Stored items
-- -- --

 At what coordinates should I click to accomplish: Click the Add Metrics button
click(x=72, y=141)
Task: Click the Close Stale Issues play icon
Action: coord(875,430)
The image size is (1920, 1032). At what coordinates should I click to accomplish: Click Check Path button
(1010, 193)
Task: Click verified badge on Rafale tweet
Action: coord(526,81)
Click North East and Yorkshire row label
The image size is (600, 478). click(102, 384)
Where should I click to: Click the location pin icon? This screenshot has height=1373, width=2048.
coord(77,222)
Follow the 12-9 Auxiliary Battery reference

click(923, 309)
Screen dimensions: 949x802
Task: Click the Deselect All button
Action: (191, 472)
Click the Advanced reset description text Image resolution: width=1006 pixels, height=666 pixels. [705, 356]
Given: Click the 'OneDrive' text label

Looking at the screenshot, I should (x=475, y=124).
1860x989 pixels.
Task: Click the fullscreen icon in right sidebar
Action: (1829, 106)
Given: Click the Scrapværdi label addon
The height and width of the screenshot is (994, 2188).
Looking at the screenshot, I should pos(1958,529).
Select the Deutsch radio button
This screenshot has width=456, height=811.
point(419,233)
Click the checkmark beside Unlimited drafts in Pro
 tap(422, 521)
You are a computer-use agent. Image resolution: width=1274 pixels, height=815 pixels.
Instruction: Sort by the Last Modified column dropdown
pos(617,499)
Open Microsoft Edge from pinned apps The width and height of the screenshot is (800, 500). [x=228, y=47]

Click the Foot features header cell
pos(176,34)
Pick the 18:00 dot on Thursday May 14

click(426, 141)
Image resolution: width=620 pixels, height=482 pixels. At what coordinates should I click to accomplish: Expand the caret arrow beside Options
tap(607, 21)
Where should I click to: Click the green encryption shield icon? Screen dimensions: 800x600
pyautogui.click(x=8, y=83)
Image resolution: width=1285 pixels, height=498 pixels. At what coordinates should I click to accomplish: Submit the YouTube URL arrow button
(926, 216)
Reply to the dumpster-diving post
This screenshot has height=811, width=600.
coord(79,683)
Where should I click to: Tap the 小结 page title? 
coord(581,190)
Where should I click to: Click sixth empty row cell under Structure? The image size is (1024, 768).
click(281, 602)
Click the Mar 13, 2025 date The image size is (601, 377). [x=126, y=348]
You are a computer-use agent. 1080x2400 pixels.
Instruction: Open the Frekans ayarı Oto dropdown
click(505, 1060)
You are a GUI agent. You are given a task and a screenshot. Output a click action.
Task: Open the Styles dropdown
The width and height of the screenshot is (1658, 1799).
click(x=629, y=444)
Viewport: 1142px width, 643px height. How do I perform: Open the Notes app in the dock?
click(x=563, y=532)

-- -- --

Across all the records, find the lines containing the word "computer" and reproduce each one.

You are a computer-use agent. Image resolution: width=1274 pixels, height=815 pixels.
You are a computer-use agent. 1080x2400 pixels.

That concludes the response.